Friday, January 27, 2017

Parachute Teachers

Every student has had the experience of coming to class to find a substitute teacher who struggles to present the lessons the regular teacher has left behind and who may have difficulty keeping the class engaged -- or even under control. Let's stop right here and acknowledge that there are many, many excellent substitute teachers. They have the difficult task of walking into someone else's classroom, with a lesson plan that may not be sufficiently detailed, and for which they have had no time to prepare. They are often underpaid - the national daily rate is about $105, although in New York City, substitute teachers receive $168.54 per day.
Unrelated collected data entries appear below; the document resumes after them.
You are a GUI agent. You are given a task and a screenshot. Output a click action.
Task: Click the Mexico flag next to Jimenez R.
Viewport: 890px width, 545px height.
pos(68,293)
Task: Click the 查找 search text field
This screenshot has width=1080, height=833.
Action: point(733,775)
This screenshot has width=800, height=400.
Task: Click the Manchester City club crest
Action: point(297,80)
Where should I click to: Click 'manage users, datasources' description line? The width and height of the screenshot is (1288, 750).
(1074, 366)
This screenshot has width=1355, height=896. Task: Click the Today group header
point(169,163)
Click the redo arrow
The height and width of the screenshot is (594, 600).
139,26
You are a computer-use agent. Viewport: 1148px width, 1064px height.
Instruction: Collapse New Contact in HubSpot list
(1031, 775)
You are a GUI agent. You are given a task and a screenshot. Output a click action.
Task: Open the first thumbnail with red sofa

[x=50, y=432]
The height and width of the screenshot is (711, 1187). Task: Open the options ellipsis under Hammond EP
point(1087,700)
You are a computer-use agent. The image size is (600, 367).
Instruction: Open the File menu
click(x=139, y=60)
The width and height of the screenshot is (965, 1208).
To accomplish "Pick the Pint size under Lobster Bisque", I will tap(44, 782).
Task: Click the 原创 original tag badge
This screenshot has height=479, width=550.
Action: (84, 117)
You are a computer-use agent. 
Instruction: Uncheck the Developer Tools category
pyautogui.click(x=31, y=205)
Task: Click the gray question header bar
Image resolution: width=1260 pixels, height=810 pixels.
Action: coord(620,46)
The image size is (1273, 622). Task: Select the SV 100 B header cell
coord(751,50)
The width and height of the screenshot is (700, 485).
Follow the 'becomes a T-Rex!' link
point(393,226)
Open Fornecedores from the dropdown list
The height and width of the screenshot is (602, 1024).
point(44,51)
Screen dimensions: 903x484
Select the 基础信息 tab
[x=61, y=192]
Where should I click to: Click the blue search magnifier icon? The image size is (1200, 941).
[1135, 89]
The Winter 2017 issue of Ed., the magazine of the Harvard Graduate School of Education, looks at a program designed to improve the lot of both substitute teachers and the students in their care. It notes that as of May 2015, some 625,750 substitute teachers were hired annually to fill in when regular teachers were out and that during a school year of 180 days, on average, teachers are absent between 9-10 days. Districts differ in how they match substitutes with open classroom slots, but no matter what the system, it doesn't always work, which can leave classes uncovered and result in disbursing students to other classrooms or having administrators needing to fill in to cover classes.

Enter Parachute Teachers, a Boston based initiative described as Uber for substitute teachers. As founder Sarah Cherry Rice noted, "Boston has an incredible ecosystem of people who have expertise and who want to be in schools, but there hasn't been a clear pathway to come into schools." What Parachute Teachers does is match individuals who have their own expertise and interests with open classroom spots. The substitutes present their own material -- music, computer coding, food and nutrition, just to name some examples -- often using experiments and practical lessons. Parachute Teachers does background checks, offers training, and does the scheduling for participating schools, with the added flexibility for regular teachers of having someone available to cover for just part of a day, if needed, something that is not generally available in the traditional substitute teacher model.

Presently, Parachute Teachers is in its second year of operation in Boston with about 150 participating substitutes. It will be interesting to see if and how this program expands.